##### Supplied passage

I think there’s more hunger for having these conversations. There’s been so much death around the world — not just from the pandemic, but from violence and war and stuff like that — that people are trying to find a way to make meaning out of it. We talk about the beauty of birth — the wonder, the miracle. I think the same way about death. It can be beautiful, it can be mysterious, it can be so meaningful. We used to have ways to mourn and ways to grieve. There were systems. For Italian Catholics, they used to have like five-, seven-, nine-day visitations, where the family would be at the funeral home. Now they do a couple hours in an afternoon, right? As we’ve declined in our religious participation, and as we no longer have the civic organizations we used to, there’s a sense of being alone when death happens, both for the person dying as well as their survivors. By spending the time to think about it, to look at different practices around the world, people get to make their own meaning out of it, which is powerful.

How should we start to normalize discussing death and dying?

If you are a parent and your kids see a death on television, talk to them: “How does that make you feel? What do you think about that?” It turns out we think nobody wants to talk about death, but if you give people the opening, the opportunity, they’re hungry for this. The first day of the class is 32 strangers in this virtual room, and everybody shares. Things like Death Over Dinner evolved to create spaces for people to talk about these issues. So the taboo is there, but it’s more in our own minds.

Does media desensitize us to death?

There is a sense of denial of death, right? This was an actual study done a number of years ago: They looked at, for one year, every medical drama on TV and the number of times people coded and the number of times people died. It turned out like 75 percent of the time, people who were coding would survive. The real number is more like 10 percent. So our media representations are just not realistic. I don’t know that it desensitizes us, but it prevents us from thinking about it very personally. It turns death into a commodity rather than a human experience.

Medical aid in dying was recently legalized in Illinois. How does that addition shift the conversation?

##########
##### Study material

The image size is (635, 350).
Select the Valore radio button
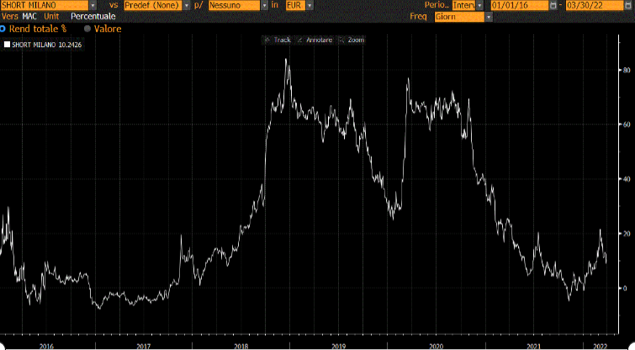(x=87, y=29)
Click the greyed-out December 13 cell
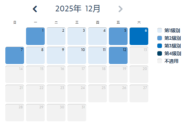 tap(139, 55)
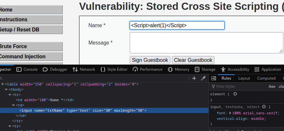This screenshot has width=284, height=131.
Task: Click the Sign Guestbook button
Action: coord(150,60)
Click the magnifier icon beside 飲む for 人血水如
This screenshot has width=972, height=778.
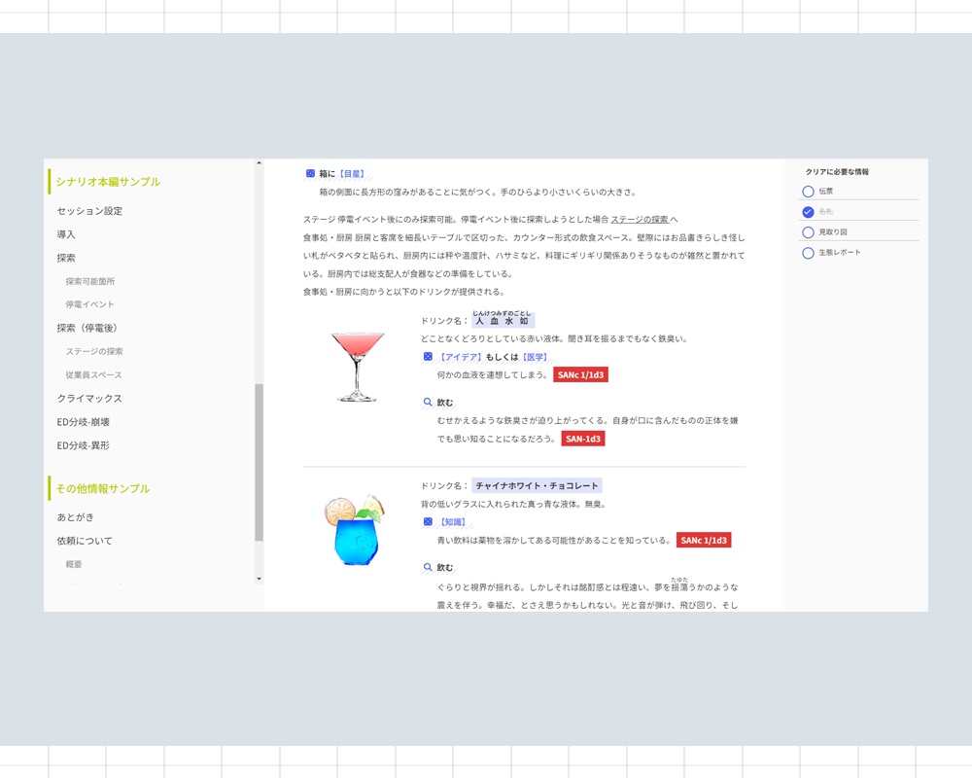(427, 402)
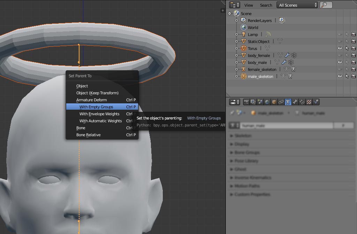
Task: Open the outliner View menu
Action: pyautogui.click(x=249, y=5)
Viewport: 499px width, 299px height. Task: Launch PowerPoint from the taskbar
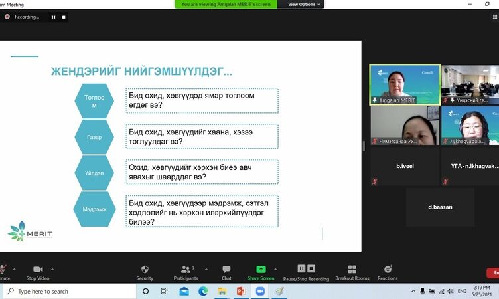[x=241, y=291]
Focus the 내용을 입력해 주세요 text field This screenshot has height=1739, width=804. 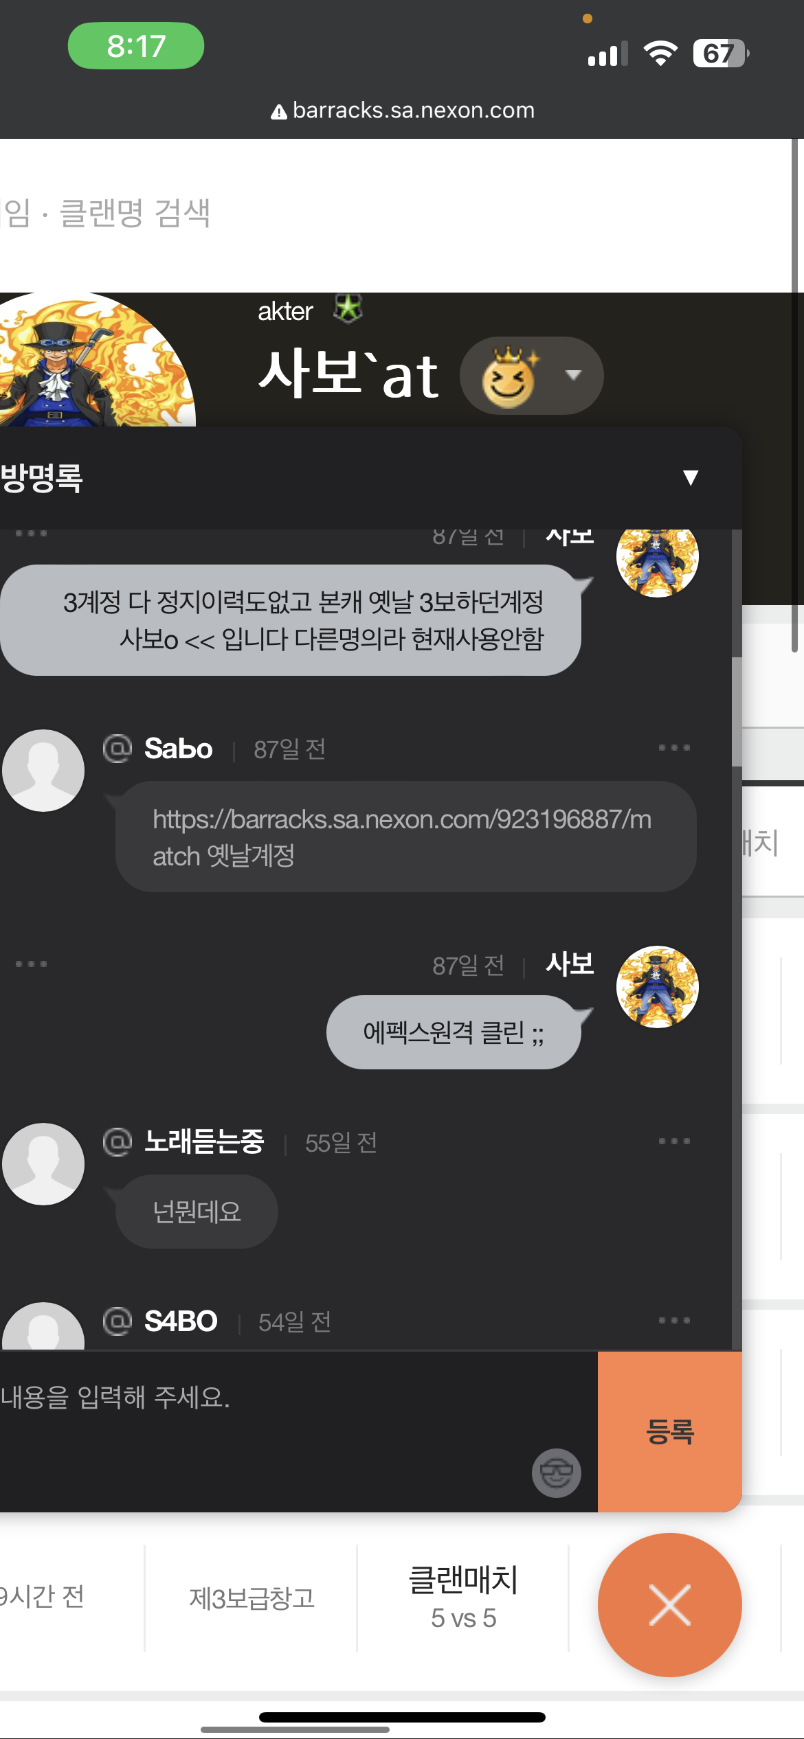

##########

| Task instructions |
(1) In the interview about death and dying, transcribe the part starting with "If you are a" and going on through "our own minds.".
(2) In the study described in the interview about death and dying, about what percentage of TV characters who coded survived?
(3) Write the next part of the interview about death and dying, picking up from where it stops.
The listing has no connection to the interview about death and dying.

| Numbered answers |
(1)
If you are a parent and your kids see a death on television, talk to them: “How does that make you feel? What do you think about that?” It turns out we think nobody wants to talk about death, but if you give people the opening, the opportunity, they’re hungry for this. The first day of the class is 32 strangers in this virtual room, and everybody shares. Things like Death Over Dinner evolved to create spaces for people to talk about these issues. So the taboo is there, but it’s more in our own minds.

(2) About 75 percent.

(3)
There are some standard fears. One of the big ones usually comes from religion, which is that only God gets to make the decision. The interesting thing is, there’s a concern that humans might make a choice to not do everything possible, preserve every single moment of a spark of life, but there’s no concern about are we intervening in God’s will by putting people on ventilators and ECMO machines and all sorts of stuff. So it becomes a very one-sided conversation there. We in modern medicine and ethics have worked to maximize people having a say in their own health care. And what is more autonomous than allowing people to make choices to avoid a suffering- and pain-filled existence that they don’t want anymore when they have a terminal diagnosis? I think people think of this as an easy out, but it is not an easy thing to do. The process requires you to make oral and written requests. Under Illinois law, the written request has to be witnessed by two people. One of them can’t be close to you. They can’t be involved with your care. They can’t inherit from you. They can’t be married to you. That kind of thing. The process requires dedication. It requires support. You can’t do this on your own.

What are the reports like from states that already permit medical aid in dying?

Most people [who seek it], their reasoning is that they want control. They want to exercise autonomy, and they want to preserve their dignity. They want to avoid the pain and suffering they know is coming. The reports also show a lesser reason: There are some people — not even half, but there are some — who are concerned about taking resources away from their family members. And unfortunately, I think that’s more of a commentary on the state of the United States health insurance system.

What is your ideal death?

Most people in America today want to die in their sleep. In the Middle Ages, this would have been an utter nightmare, because they wanted to stare death in the face and die in action and battle. I want to die doing something I love — maybe I’m at the theater or I’m on a vacation. But just quickly, quietly. I don’t want to fade away. That would be the worst thing for me.